ROANOKE TIMES

                         Roanoke Times
                 Copyright (c) 1995, Landmark Communications, Inc.

DATE: TUESDAY, January 4, 1994                   TAG: 9401040132
SECTION: NATIONAL/INTERNATIONAL                    PAGE: A-1   EDITION: METRO 
SOURCE: Associated Press
DATELINE: SAN CRISTOBAL DE LAS CASAS, MEXICO                                LENGTH: Medium


MEXICO ASKS FOR TRUCE

Indian rebels held onto three towns and battled soldiers in a fourth on Monday. The army appeared to be avoiding an all-out offensive on the conflict's third day.

President Carlos Salinas de Gortari's administration appealed for a truce in the country's first guerrilla unrest in two decades. The rebels, who are demanding better treatment from the government, did not respond.

Soldiers recaptured most of Ocosingo, site of the heaviest weekend fighting. A Defense Department statement said 27 rebels and two soldiers were killed and nine soldiers were wounded. Sporadic fighting continued Monday.

At least 65 soldiers, rebels, police and civilians have been killed since an estimated 1,000 rebels from the Zapatista Army of National Liberation attacked towns in Chiapas before dawn Saturday.

A former Chiapas governor, Absalon Castellanos, was kidnapped along with his brother and sister-in-law Sunday and remained missing Monday. Five kidnapped cattle ranchers were rescued by the government Monday.
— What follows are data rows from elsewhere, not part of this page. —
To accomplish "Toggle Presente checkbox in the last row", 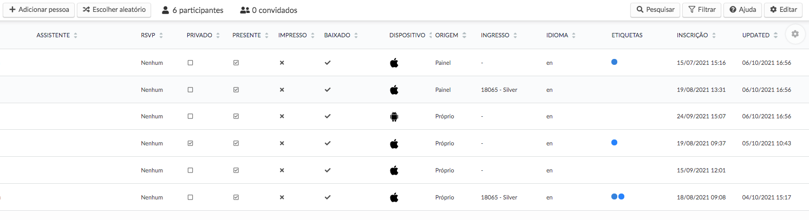I will coord(236,197).
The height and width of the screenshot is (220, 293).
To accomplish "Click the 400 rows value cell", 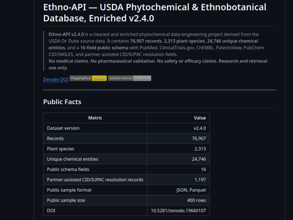I will 178,200.
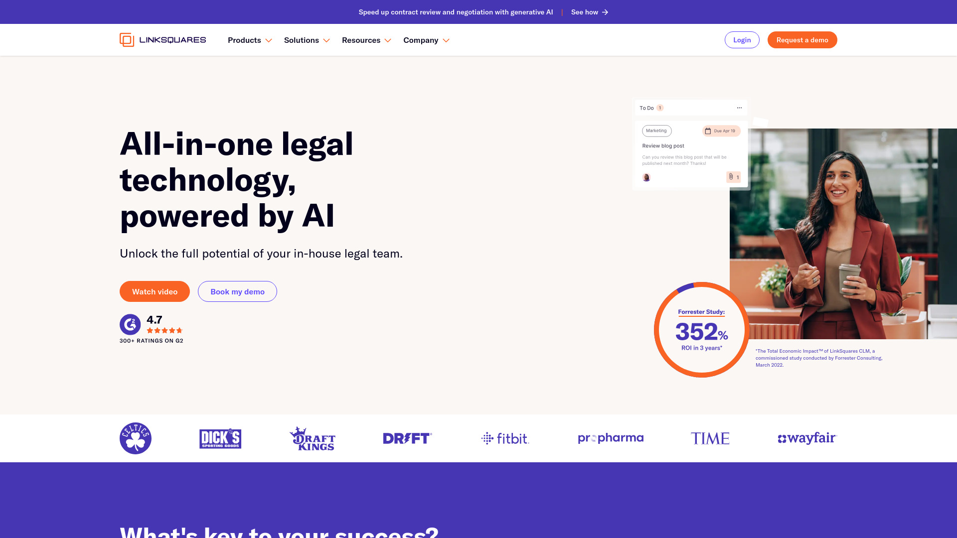Expand the Products navigation dropdown

click(249, 39)
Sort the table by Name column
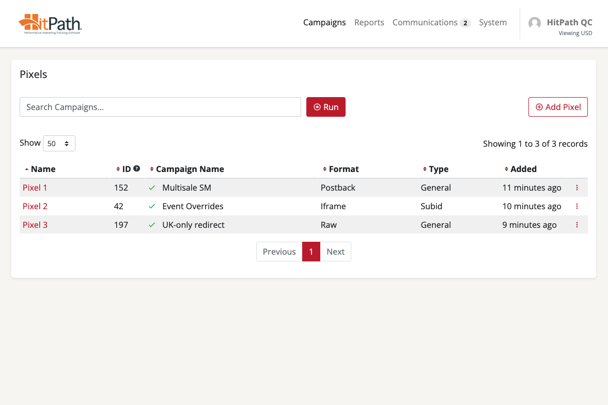This screenshot has width=608, height=405. (43, 169)
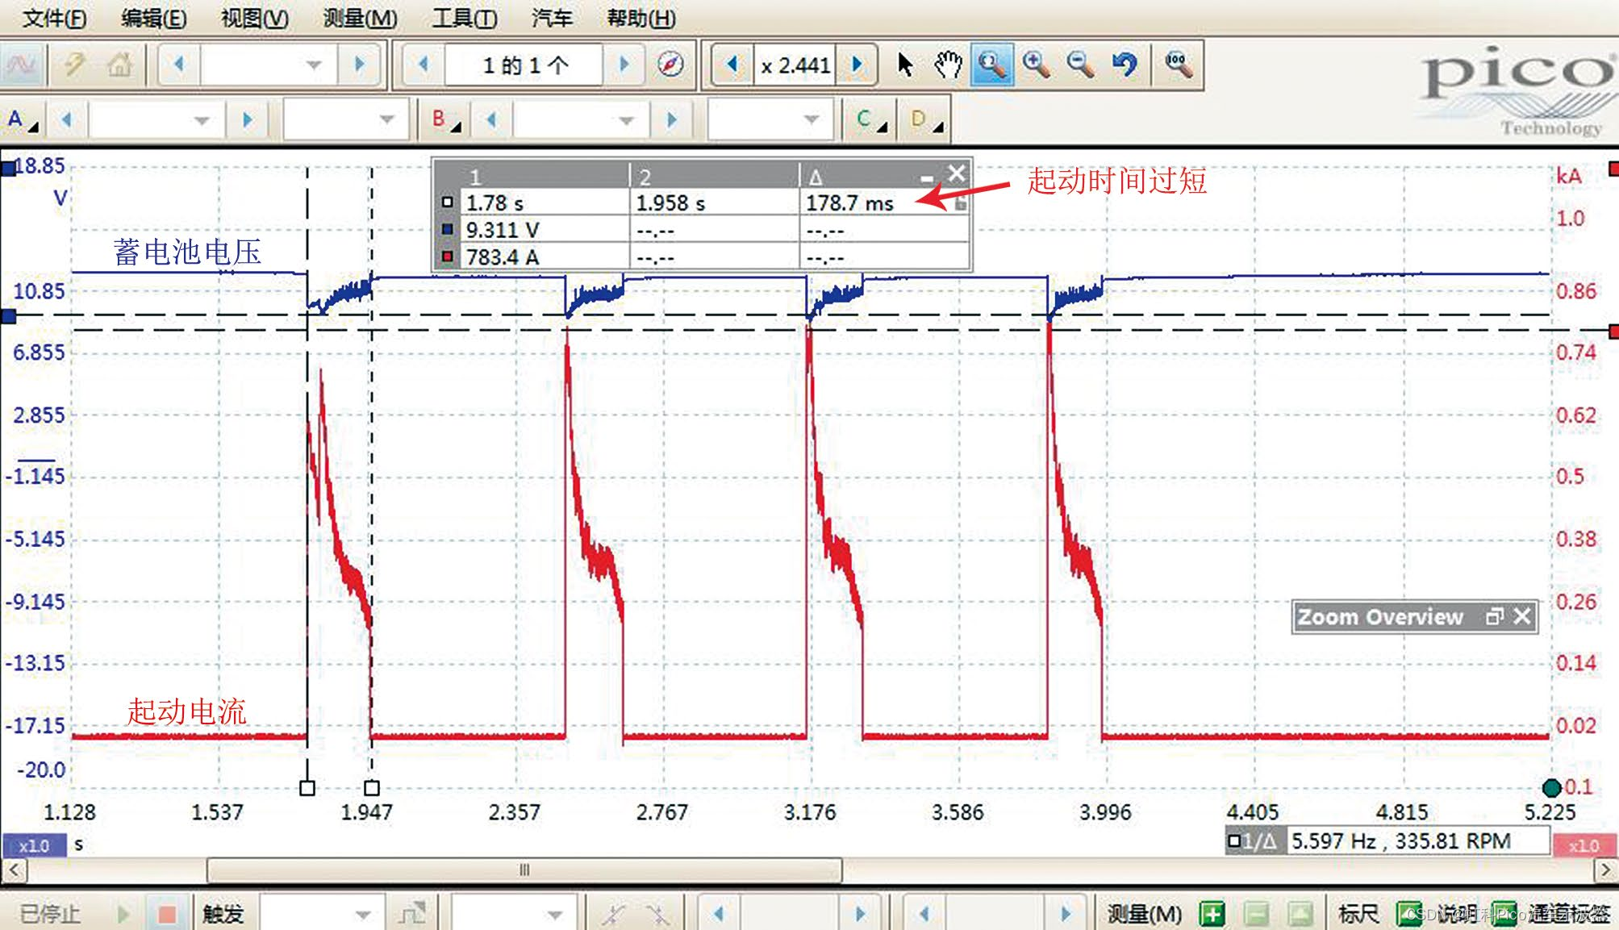Add a measurement with green plus

[x=1212, y=914]
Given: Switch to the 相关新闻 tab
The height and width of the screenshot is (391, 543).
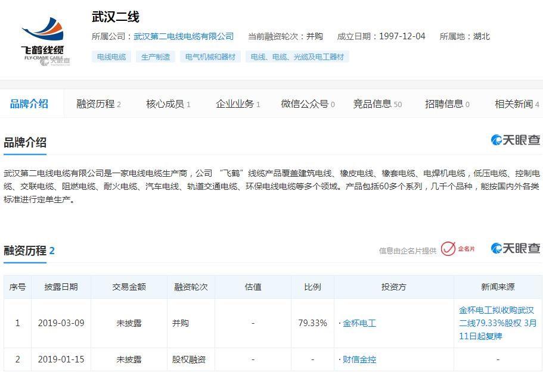Looking at the screenshot, I should (516, 104).
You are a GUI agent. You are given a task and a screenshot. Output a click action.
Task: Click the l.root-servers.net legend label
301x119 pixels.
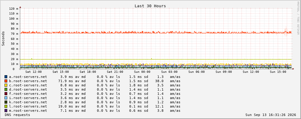(x=28, y=106)

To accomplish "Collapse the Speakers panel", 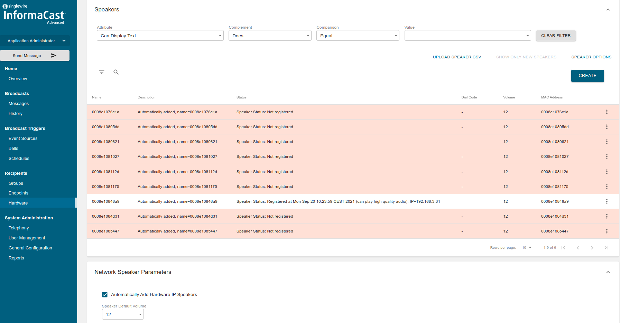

The U.S. Embassy sent five representatives to the state Monday to help Americans find safety. Chiapas is popular with tourists for its scenery and traditional architecture and culture.

Monday morning, the rebels pulled out of Las Margaritas, one of the towns taken Saturday, said Ramiro Garcia, a 29-year-old engineer.

"Everything is quiet but the atmosphere is a bit tense," Garcia said.

The rebels set up checkpoints around some towns and demanded a $17 "war tax" from motorists.

The attacks took place in the poorest part of Chiapas, a state plagued by poverty and land disputes.

One rebel leader called the North American Free Trade Agreement "the death warrant for indigenous ethnic ground." Coffee and corn prices on which many Indians depend are low - and NAFTA is expected to reduce prices by allowing cheap American corn to enter the Mexican market duty-free.

"What we want is socialism, to exterminate capitalism," said one rebel.